[[ Raw data, beginning ]]

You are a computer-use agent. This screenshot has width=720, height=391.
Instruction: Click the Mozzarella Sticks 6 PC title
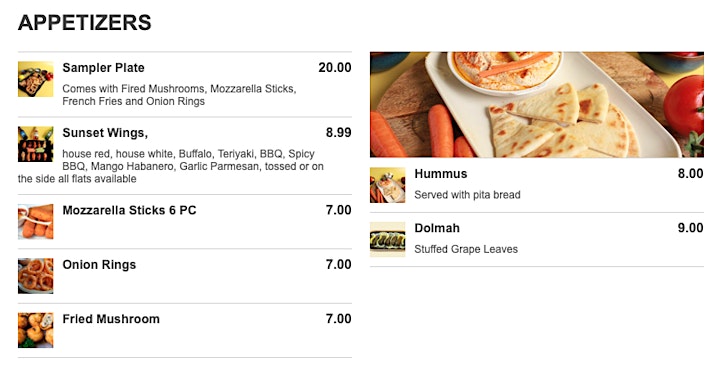click(x=129, y=210)
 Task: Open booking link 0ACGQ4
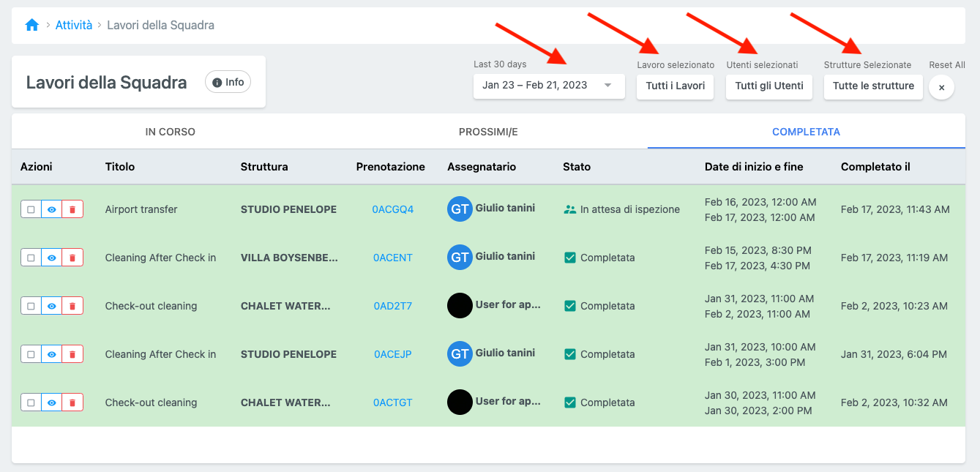pos(392,209)
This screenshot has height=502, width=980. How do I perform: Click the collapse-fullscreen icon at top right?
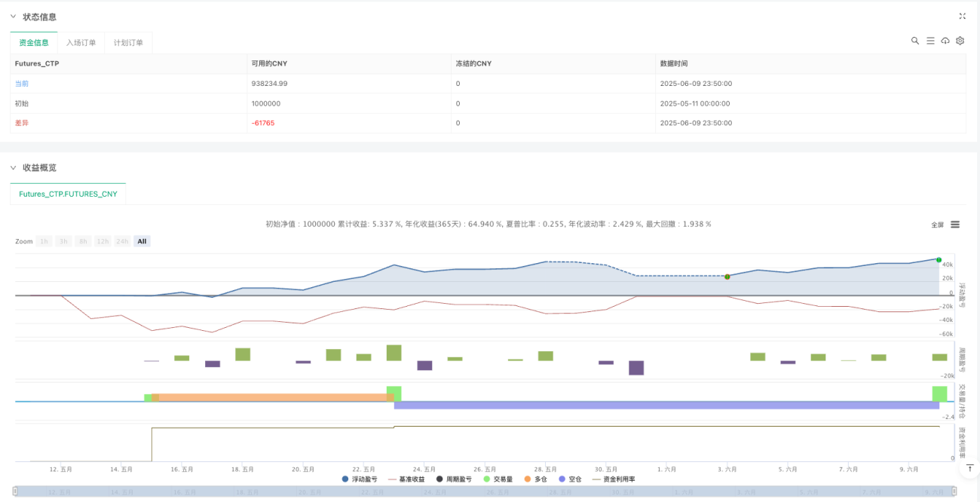click(x=962, y=16)
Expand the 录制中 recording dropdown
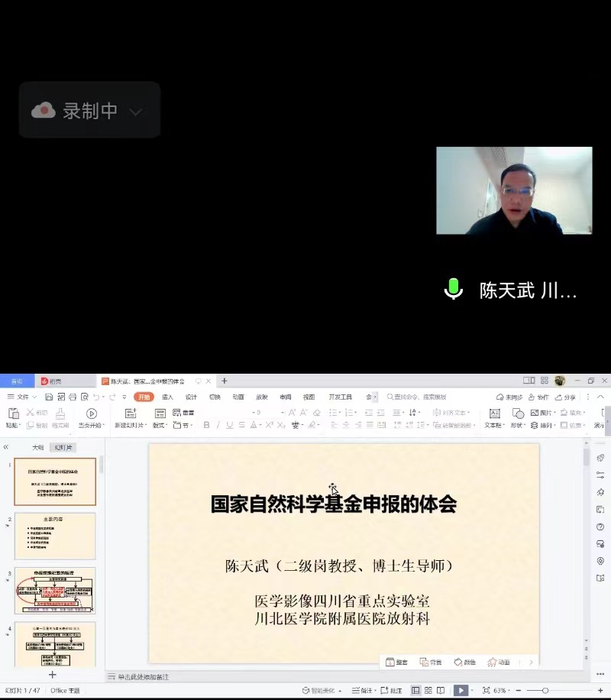The width and height of the screenshot is (611, 700). [x=135, y=112]
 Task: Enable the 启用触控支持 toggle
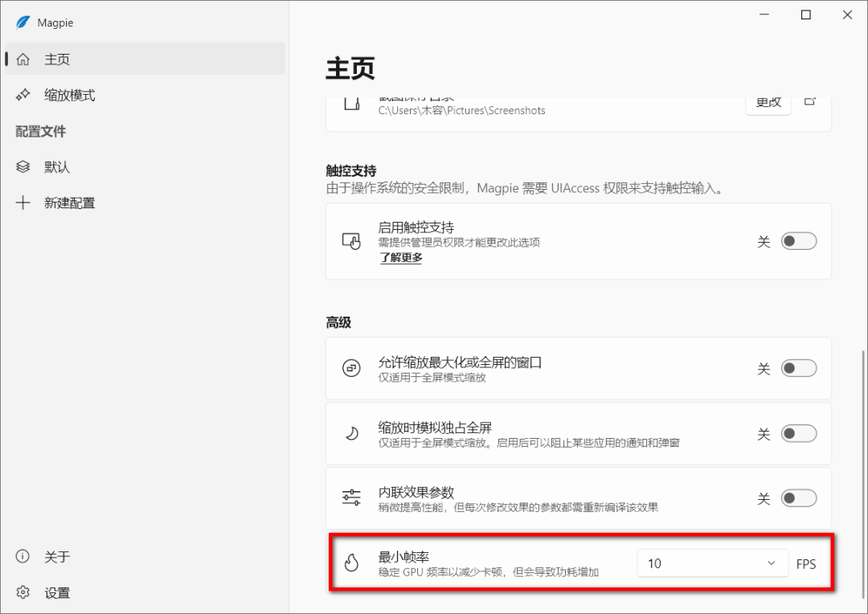tap(799, 241)
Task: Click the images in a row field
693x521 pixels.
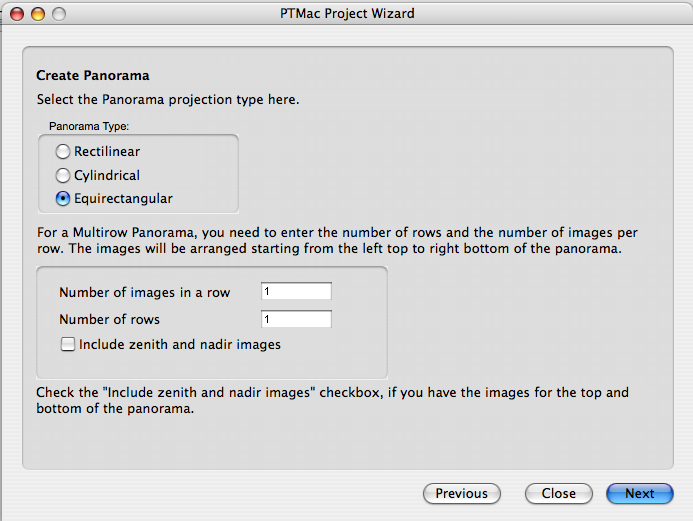Action: tap(295, 292)
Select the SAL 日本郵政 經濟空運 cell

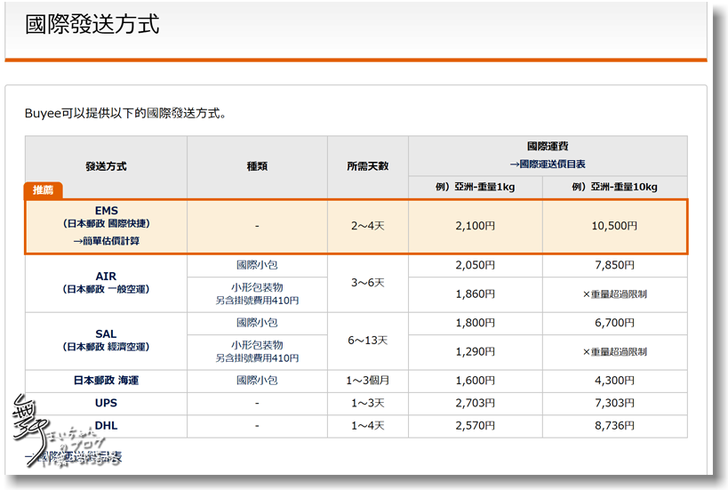pos(105,339)
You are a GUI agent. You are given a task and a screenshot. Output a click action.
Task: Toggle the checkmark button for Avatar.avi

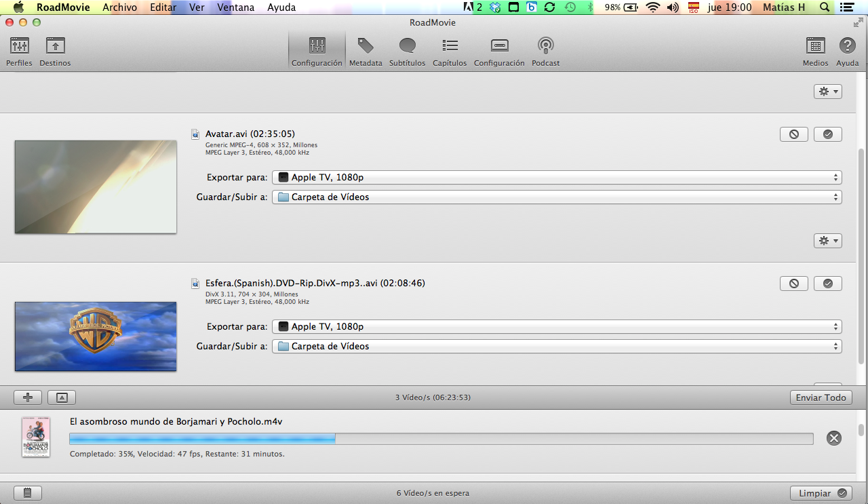click(827, 134)
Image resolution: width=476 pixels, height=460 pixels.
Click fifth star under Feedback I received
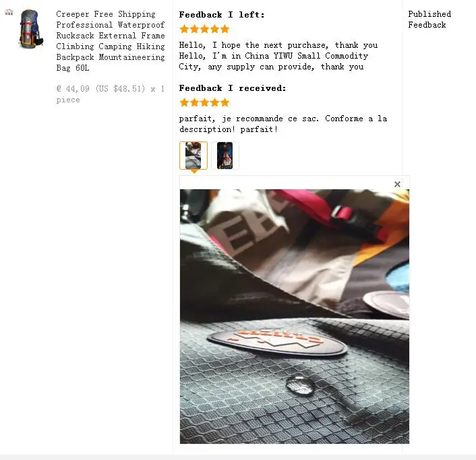[x=225, y=102]
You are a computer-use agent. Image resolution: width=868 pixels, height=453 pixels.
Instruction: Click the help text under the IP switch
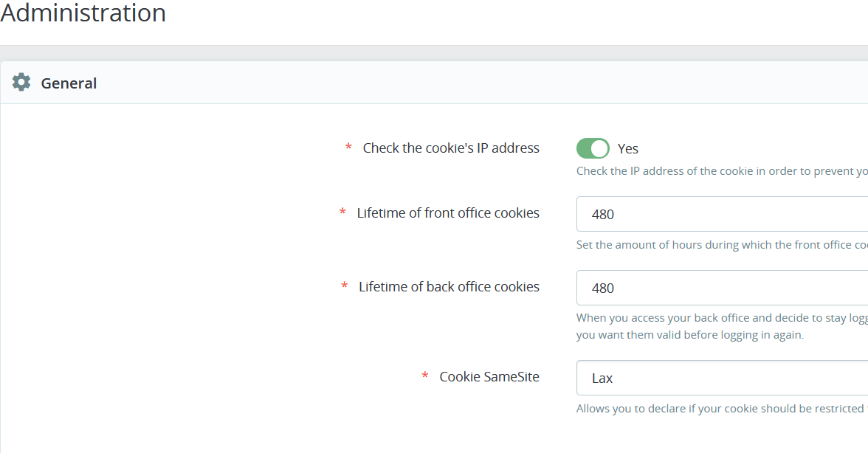pyautogui.click(x=721, y=171)
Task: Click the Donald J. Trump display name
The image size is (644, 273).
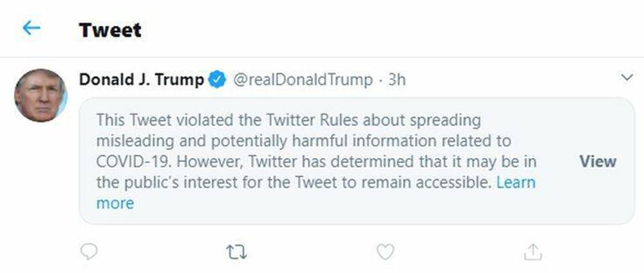Action: pyautogui.click(x=142, y=80)
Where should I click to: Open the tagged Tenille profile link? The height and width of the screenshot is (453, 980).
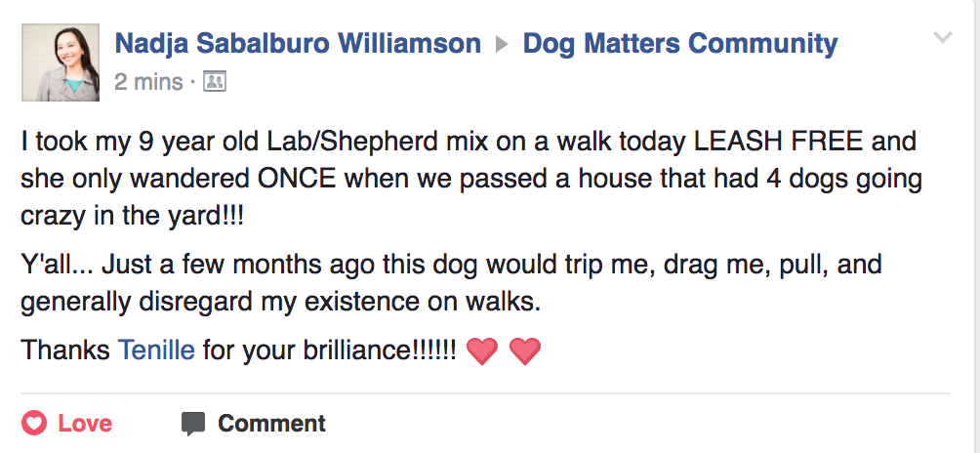pos(156,350)
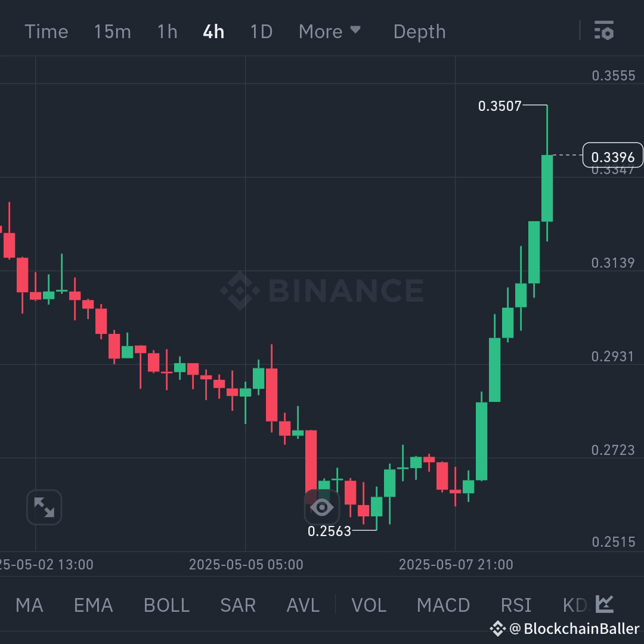This screenshot has width=644, height=644.
Task: Select the Time chart mode
Action: click(47, 31)
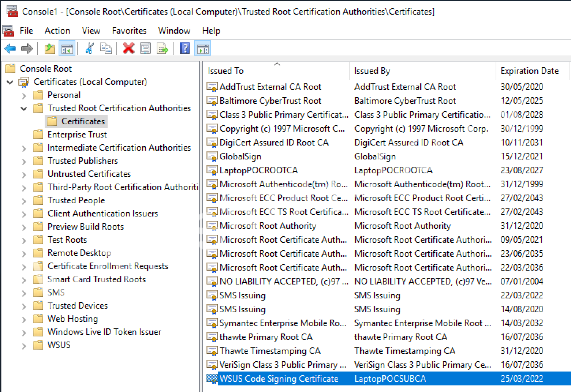This screenshot has height=392, width=571.
Task: Select the LaptopPOCROOTCA certificate row
Action: point(258,170)
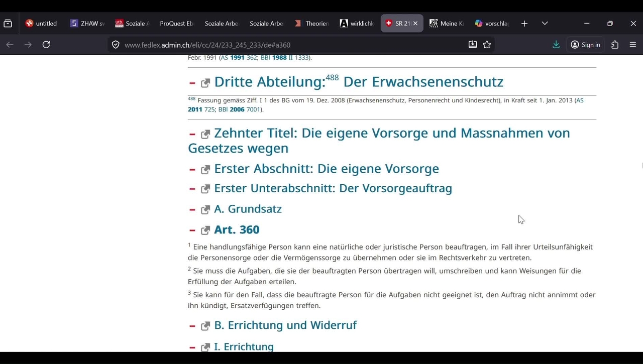The height and width of the screenshot is (364, 643).
Task: Bookmark this page with star icon
Action: tap(487, 45)
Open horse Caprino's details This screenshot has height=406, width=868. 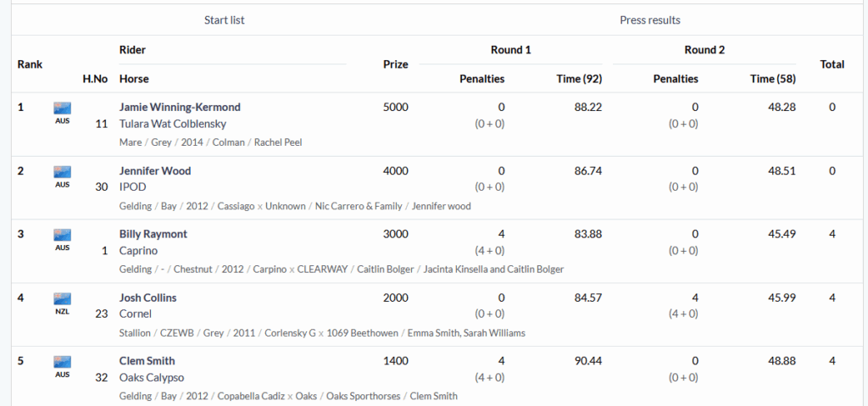click(138, 251)
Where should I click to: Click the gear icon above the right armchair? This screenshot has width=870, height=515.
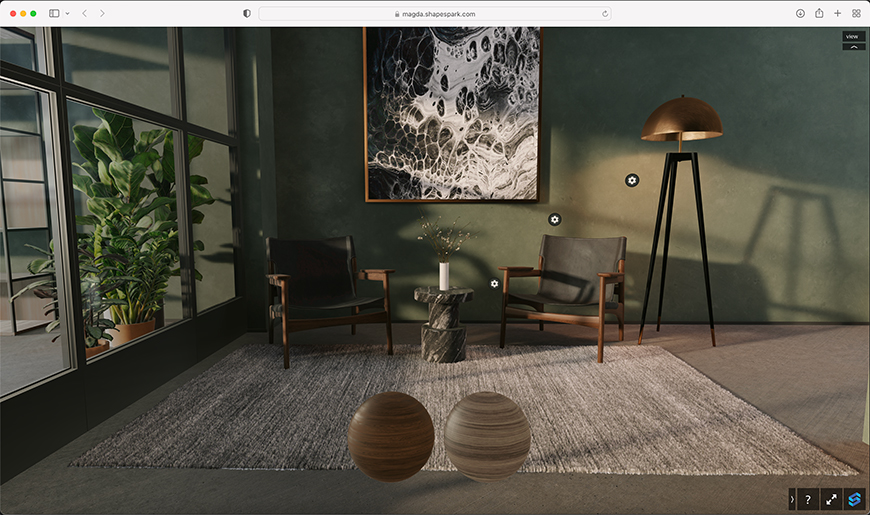(x=555, y=219)
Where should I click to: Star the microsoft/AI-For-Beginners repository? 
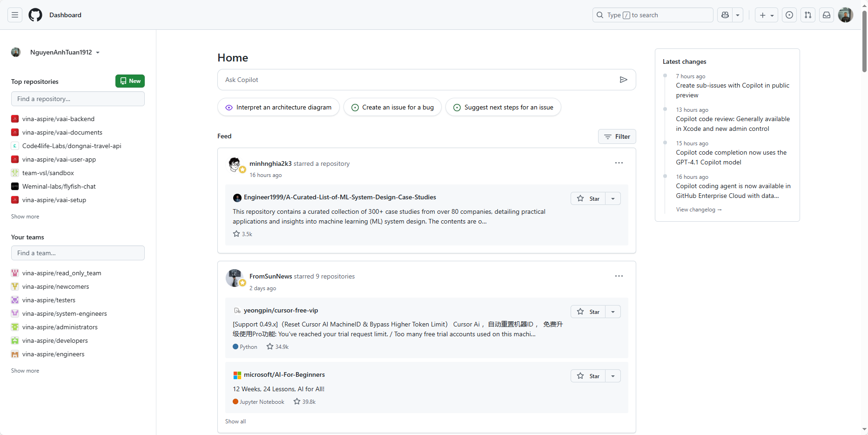588,376
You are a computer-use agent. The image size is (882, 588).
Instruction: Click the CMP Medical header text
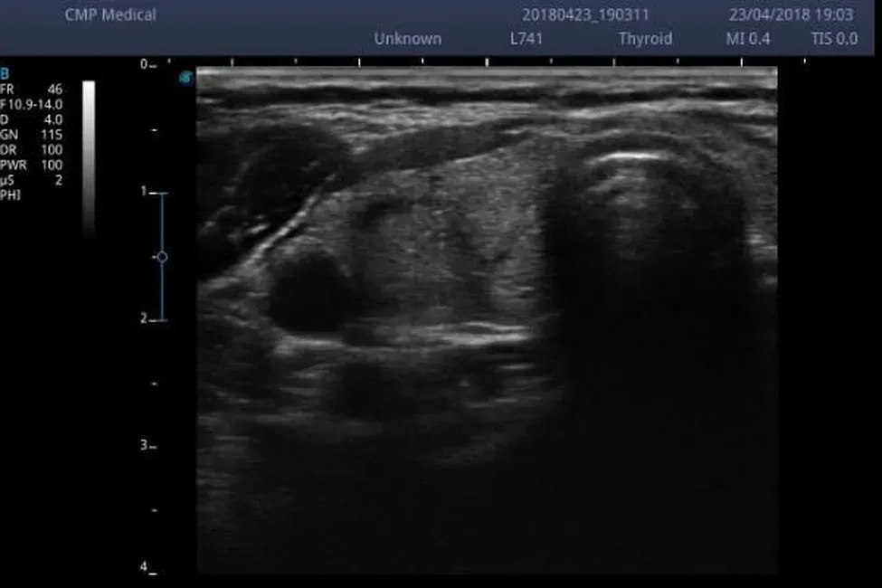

[[ Raw data, end ]]

**What to produce**
Only a number should be returned: the count of lines above that include "computer".

**Output of the exercise**
3